Today, the Joffrey Ballet is among the 10 largest and most financially robust companies in the U.S., and very much associated with its home city of Chicago. But many young dancers may not know much about its founder, Robert Joffrey, the company’s long tenure in New York City, or its important and influential role in dance history.
Now through March 1, 2025, the Jerome Robbins Dance Division at the New York Public Library for the Performing Arts at Lincoln Center is hosting “The Joffrey + Ballet in the U.S.,” a large-scale exhibit showcasing the 68-year-old company’s archive. Curated by Dr. Julia Foulkes, with assistance from Nicole Duffy, the exhibit offers an enriching, multimedia immersion in The Joffrey Ballet and its place in the American dance landscape.

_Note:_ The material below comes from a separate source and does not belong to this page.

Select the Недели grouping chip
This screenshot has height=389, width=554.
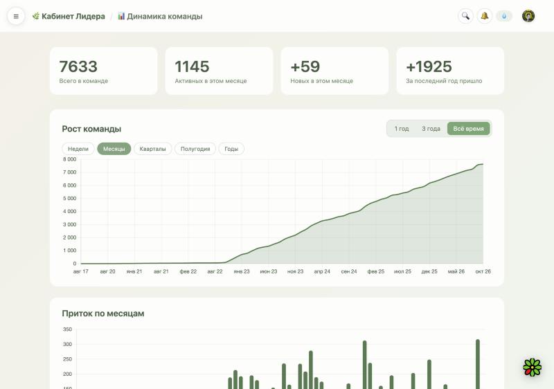click(x=78, y=149)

In 1956, Robert Joffrey and his friend, Gerald Arpino—who would become the company’s resident choreographer and artistic director after Joffrey’s death—co-founded a scrappy touring troupe of six dancers. Their mission: to expand who ballet was for. The exhibition walks us through these early years, with letters, photographs, and videos of early works, like Joffrey’s Pas de Déesses. (Arpino’s battered traveling trunk looms large towards the entrance.)

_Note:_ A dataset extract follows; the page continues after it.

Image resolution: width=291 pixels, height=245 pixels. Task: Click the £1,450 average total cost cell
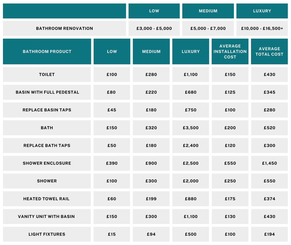pyautogui.click(x=269, y=163)
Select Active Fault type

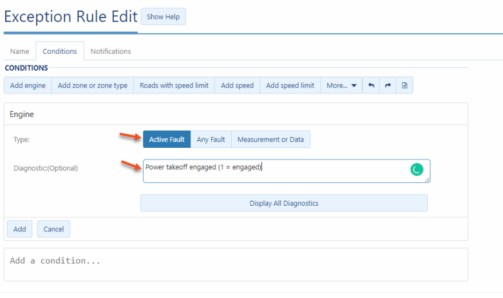[166, 140]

It also shows how the company, as it grew and then settled in New York City, embraced the 1960s counterculture zeitgeist—of particular note, Joffrey’s groundbreaking, psychedelic rock ballet, Astarte. One room features five videos of the ballet projected onto different walls. This edginess started to define the company’s commissions, from Twyla Tharp’s Deuce Coupe to Arpino’s Light Rain. The Joffrey was also the first American company to stage works by Jiří Kylián and William Forsythe.
At the same time, Robert Joffrey sought to revive lost and rarely seen works—most notably Vaslav Nijinsky’s 1913 Rite of Spring, a painstaking reconstruction led by historians Millicent Hodson and Kenneth Archer. Her correspondence with Joffrey and rehearsal breakdown line the gallery walls, along with costumes and blown-up images of her typed-out notes and illustrations. Likewise, the exhibit includes the American Manager costume from Leonid Massine’s 1917 Parade, designed by Pablo Picasso, and masks from Kurt Jooss’ 1932 antiwar ballet, The Green Table.

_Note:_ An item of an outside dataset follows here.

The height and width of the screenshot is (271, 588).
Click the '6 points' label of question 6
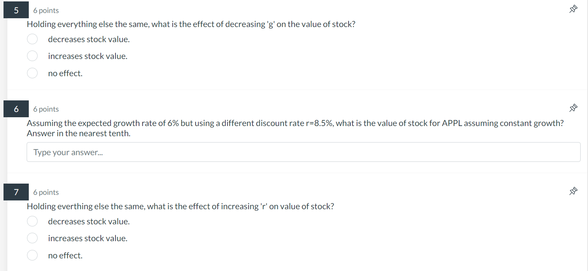[46, 109]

This diverse repertoire meant that Joffrey needed dancers with extraordinary range—something now expected at companies worldwide. Foulkes emphasizes his “all stars, no stars” philosophy to casting, as well as the company’s decades-long struggle to survive financially in New York City before resettling in Chicago. One large gallery shows how they embraced everything to stay afloat, from nonstop touring to a second home in Los Angeles, commercial ventures, and collaborations with pop stars (including the 1993 hit Billboards, with music by Prince).
Through rare films, posters, costumes, and correspondence, “The Joffrey + Ballet in the U.S.”offers a treasure trove for dance history buffs. But for those less familiar with The Joffrey Ballet’s impact on American dance, this exhibit illustrates how it was a company ahead of its time.